The story of "The Beauty Sleeping in the Wood" by Charles Perrault, later reworked as “Little Briar Rose” by the Brothers Grimm slowly evolved into the fairytale, “The Sleeping Beauty” about the Princess cursed to sleep for 100 years before she finds her Prince.
New Adventures under the inspirational choreographer Matthew Bourne is well named: he creates exciting, revitalised versions of favourite classic ballets - the all male Swan Lake, a witty, irreverent Nutcracker and Cinderella set in 1940s London.
In 1889, Tchaikovsky was invited to compose the music for a new ballet, “Sleeping Beauty”, working with choreographer Marius Petipa, finishing the score in just 40 days.
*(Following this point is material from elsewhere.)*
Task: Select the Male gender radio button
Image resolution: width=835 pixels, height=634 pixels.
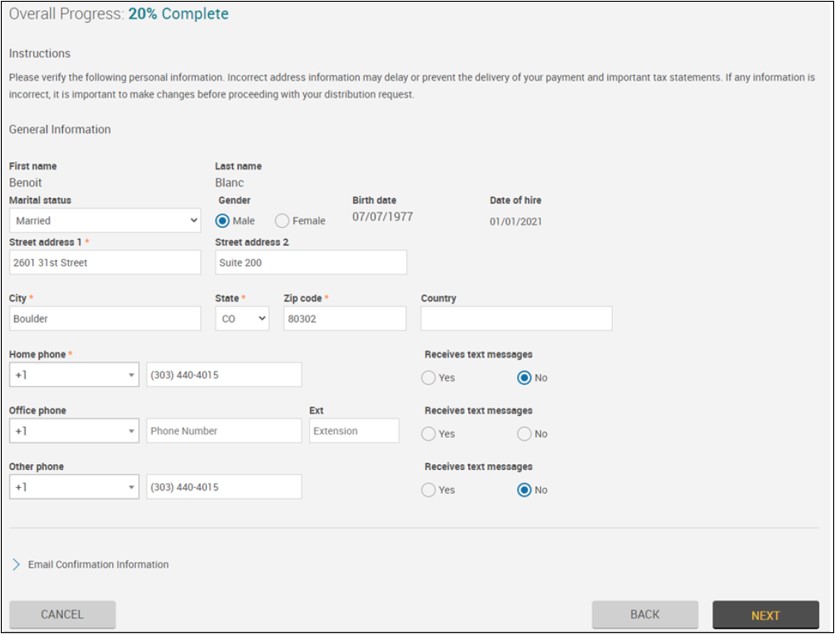Action: point(223,221)
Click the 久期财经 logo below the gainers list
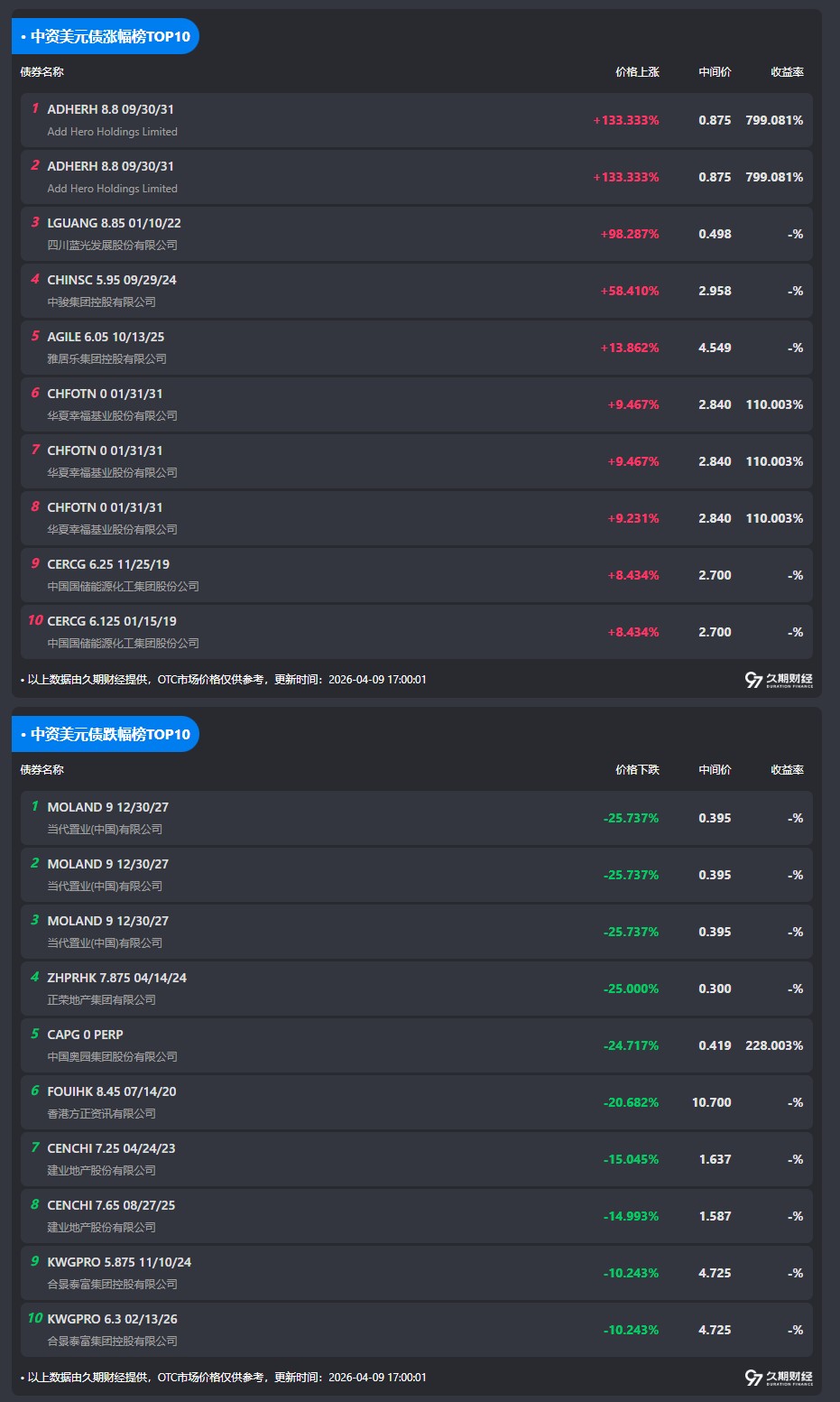 point(779,680)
In a letter to one of his benefactors he wrote: “The subject is so poetic, so inspirational to composition, that I am captivated by it”.
As a clever timeline link, 1890 is the starting point for Bourne’s "Sleeping Beauty", the era of Victorian Gothic novels, supernatural tales and the creation of Dracula. With gender bending artistic licence, Lilac Fairy becomes a Vampire, Count Lilac, and Carabosse/Caradoc, (as father and son), the charming, dark fairies.
A very cute baby girl, little Princess Aurora sits in her crib to be blessed by the good fairies with gifts of beauty and joy, while Carabosse plants a curse that she will prick her finger and die. Count Lilac breaks the spell to ensure she will fall asleep from which she can only be awakened by her lover’s kiss. The nursery with a central open sash window is reminiscent of Peter Pan, as these feather-winged, wild woodland creatures of the night creep in and out.
1911: Aurora’s coming of age birthday party is an elegant Edwardian English picnic, all parasols and white dresses, in the landscaped Palace garden. Hannah Vasselo as Aurora portrays a wild and carefree girl – a free spirit of blossoming femininity and sexual awareness. She dances barefoot with an Isadora Duncan sense of wicked adventure, catching the eye of Leo, the boyish, lovesick gamekeeper. But then the sharp thorn of a rose pricks her finger with dire consequences.
Act II – fast forward to 2011: the fashion of hooded tops and trainers capture time and place in an instant, as the continuing battle between good and evil, love and revenge is fought out with imaginative camp and vampish dramatic flair.
The ensemble of fairies and sinister sprites flit and fly, scamper and skip; they glide along moving pathways to denote speed of light and flight as dance steps switch from fast and feisty to graceful and romantic. In moody scenes of evil doings, the atmosphere is rather spooky - perhaps inspired by the witch and flying monkeys in the Wizard of Oz.
In “Sleeping Beauty – a Gothic Romance”, Bourne creates a thrilling, theatrical vision embracing the art of simple storytelling, puppetry, masks, painterly scenes, time travel and vivacious choreography to complement Tchaikovsky’s flowing, narrative score.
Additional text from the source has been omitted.